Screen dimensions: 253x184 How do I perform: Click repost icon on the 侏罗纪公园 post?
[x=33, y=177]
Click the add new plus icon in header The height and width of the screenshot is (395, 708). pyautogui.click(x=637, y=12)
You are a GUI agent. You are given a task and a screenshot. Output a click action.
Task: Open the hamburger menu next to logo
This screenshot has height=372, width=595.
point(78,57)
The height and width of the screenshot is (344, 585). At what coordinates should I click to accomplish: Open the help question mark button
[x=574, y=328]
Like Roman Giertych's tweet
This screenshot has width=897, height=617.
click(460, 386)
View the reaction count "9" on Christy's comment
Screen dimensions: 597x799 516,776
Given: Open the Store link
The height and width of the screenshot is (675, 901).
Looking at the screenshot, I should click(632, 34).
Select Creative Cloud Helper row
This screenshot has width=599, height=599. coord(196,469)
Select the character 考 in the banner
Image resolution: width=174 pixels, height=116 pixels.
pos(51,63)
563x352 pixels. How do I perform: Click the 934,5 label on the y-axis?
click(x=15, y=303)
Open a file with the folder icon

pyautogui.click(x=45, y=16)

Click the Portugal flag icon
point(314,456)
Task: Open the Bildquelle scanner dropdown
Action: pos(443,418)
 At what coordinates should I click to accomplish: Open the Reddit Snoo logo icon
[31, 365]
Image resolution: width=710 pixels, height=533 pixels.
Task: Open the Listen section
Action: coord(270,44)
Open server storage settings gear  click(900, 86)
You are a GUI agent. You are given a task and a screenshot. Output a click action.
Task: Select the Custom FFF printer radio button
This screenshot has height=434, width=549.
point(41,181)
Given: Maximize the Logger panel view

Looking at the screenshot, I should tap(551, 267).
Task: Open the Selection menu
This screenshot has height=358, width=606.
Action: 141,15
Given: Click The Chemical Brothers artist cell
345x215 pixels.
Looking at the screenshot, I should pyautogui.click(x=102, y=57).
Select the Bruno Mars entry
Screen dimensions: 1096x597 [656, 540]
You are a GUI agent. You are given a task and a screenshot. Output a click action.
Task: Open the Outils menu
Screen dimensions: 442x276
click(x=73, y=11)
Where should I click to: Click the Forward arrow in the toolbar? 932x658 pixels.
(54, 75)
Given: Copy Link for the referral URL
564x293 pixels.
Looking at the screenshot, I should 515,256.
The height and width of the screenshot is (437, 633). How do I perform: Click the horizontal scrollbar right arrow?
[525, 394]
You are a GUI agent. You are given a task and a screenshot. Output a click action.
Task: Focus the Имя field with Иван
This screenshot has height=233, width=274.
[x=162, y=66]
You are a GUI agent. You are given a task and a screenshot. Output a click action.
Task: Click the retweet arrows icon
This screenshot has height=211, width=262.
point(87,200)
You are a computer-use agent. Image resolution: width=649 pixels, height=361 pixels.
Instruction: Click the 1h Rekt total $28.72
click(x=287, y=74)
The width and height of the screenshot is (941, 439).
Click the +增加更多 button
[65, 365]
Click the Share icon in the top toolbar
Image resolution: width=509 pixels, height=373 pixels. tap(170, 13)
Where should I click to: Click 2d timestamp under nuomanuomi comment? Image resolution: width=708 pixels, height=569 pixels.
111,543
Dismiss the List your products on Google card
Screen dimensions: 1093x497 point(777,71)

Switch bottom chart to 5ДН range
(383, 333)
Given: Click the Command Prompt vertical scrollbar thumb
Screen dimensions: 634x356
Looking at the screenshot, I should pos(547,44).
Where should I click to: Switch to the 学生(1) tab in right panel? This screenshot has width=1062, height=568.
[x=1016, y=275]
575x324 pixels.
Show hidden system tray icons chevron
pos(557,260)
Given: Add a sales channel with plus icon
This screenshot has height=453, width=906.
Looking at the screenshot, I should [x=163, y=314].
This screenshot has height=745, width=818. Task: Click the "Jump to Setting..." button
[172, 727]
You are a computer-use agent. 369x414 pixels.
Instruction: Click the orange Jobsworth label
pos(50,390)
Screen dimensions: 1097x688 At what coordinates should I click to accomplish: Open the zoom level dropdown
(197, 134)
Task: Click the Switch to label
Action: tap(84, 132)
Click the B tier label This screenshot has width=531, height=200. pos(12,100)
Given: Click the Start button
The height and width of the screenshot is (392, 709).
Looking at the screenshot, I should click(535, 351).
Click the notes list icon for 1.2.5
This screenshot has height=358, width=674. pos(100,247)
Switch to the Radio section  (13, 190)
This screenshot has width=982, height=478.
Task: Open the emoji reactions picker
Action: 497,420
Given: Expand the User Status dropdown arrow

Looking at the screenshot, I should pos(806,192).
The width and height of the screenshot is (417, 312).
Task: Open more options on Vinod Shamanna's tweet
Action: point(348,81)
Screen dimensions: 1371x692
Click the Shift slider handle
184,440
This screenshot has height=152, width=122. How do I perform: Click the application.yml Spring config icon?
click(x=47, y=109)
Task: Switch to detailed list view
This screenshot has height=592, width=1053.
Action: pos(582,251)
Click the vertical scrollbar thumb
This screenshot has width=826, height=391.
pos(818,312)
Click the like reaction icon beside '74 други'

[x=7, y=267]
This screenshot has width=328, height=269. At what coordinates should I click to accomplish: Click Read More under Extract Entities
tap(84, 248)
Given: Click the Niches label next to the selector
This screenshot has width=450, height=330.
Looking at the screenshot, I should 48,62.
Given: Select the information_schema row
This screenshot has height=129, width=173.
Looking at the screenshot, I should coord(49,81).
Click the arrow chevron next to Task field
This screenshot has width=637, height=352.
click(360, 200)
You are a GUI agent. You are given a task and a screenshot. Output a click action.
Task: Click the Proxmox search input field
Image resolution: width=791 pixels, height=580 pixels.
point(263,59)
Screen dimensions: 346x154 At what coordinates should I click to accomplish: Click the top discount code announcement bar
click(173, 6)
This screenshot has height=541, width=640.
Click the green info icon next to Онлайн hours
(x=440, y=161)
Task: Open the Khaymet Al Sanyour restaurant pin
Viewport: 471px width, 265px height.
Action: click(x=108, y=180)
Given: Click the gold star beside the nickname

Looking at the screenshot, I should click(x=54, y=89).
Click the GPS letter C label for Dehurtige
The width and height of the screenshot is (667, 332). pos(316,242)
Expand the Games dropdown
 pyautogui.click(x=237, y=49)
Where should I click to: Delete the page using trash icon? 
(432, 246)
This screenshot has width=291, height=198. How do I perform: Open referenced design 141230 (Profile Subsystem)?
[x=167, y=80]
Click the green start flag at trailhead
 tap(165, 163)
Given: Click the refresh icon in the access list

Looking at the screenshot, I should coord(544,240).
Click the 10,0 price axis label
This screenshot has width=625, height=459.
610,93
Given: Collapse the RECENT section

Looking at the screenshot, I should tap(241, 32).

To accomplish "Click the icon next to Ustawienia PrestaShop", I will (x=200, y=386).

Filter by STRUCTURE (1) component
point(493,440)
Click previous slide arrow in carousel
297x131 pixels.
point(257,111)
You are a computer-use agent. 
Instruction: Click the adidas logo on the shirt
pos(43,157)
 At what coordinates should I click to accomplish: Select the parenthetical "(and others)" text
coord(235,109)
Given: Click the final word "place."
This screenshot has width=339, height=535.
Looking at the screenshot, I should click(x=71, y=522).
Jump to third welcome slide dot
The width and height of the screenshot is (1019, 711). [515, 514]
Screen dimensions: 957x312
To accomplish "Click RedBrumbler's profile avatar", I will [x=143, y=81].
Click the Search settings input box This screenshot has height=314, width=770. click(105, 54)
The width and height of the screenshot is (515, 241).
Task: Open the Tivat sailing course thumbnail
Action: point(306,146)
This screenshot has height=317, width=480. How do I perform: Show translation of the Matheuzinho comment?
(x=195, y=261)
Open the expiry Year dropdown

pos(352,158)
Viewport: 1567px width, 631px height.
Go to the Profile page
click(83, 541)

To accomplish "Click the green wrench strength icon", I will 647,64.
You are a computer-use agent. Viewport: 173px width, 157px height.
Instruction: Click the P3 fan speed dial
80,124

※

## Exercise directions
Out of the data above, give again only the lines starting at the one holding "345x215 pixels." and ending at the one holding "Task: Focus the Имя field with Иван", unchanged.

## Output
345x215 pixels.
Looking at the screenshot, I should pyautogui.click(x=102, y=57).
Select the Bruno Mars entry
Screen dimensions: 1096x597 [656, 540]
You are a GUI agent. You are given a task and a screenshot. Output a click action.
Task: Open the Outils menu
Screen dimensions: 442x276
click(x=73, y=11)
Where should I click to: Click the Forward arrow in the toolbar? 932x658 pixels.
(54, 75)
Given: Copy Link for the referral URL
564x293 pixels.
Looking at the screenshot, I should 515,256.
The height and width of the screenshot is (437, 633). How do I perform: Click the horizontal scrollbar right arrow?
[525, 394]
You are a GUI agent. You are given a task and a screenshot. Output a click action.
Task: Focus the Имя field with Иван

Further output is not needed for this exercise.